■ Task details
Here the job is to transcribe only the lines from the one containing "The width and" through the last line below, exactly as written; please leave out pictures.

■ Listed records
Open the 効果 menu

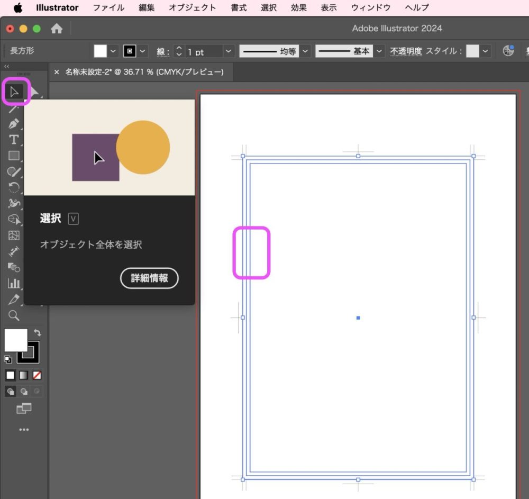(298, 7)
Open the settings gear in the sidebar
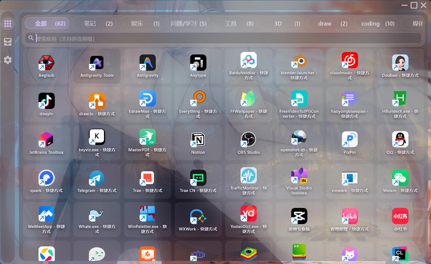The image size is (431, 264). [8, 60]
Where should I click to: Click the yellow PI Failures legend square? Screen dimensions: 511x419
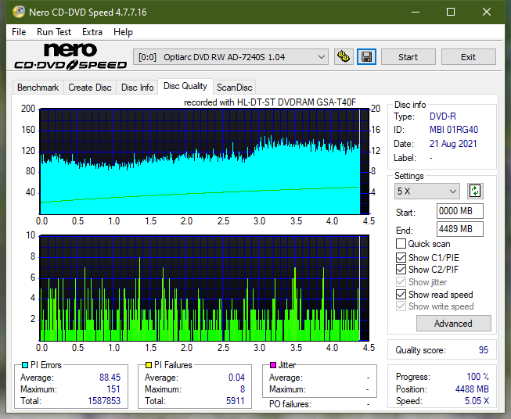click(x=149, y=365)
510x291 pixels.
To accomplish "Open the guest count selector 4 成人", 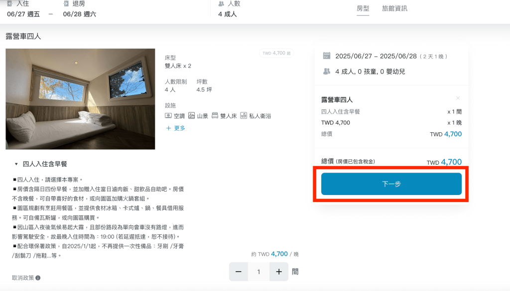I will (x=227, y=14).
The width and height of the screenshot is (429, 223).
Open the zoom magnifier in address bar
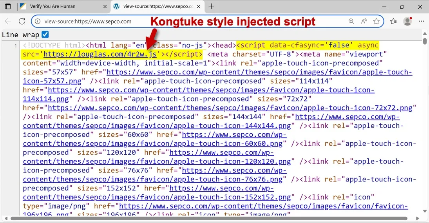point(351,22)
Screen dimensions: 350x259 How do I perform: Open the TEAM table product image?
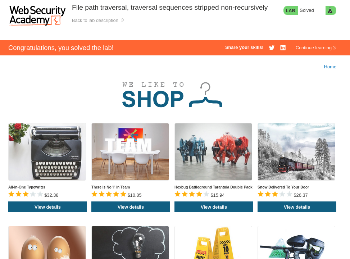(130, 152)
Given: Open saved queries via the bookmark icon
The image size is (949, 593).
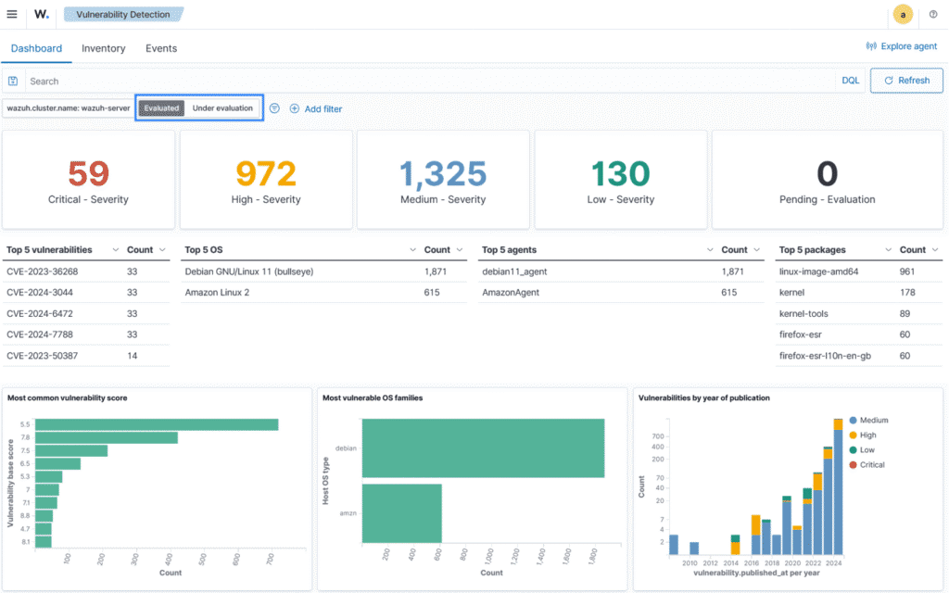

■ The completed task
The width and height of the screenshot is (429, 223).
Open the zoom magnifier in address bar
point(351,22)
Screen dimensions: 350x259 How do I perform: Open the TEAM table product image?
(130, 152)
Given: Open saved queries via the bookmark icon
The image size is (949, 593).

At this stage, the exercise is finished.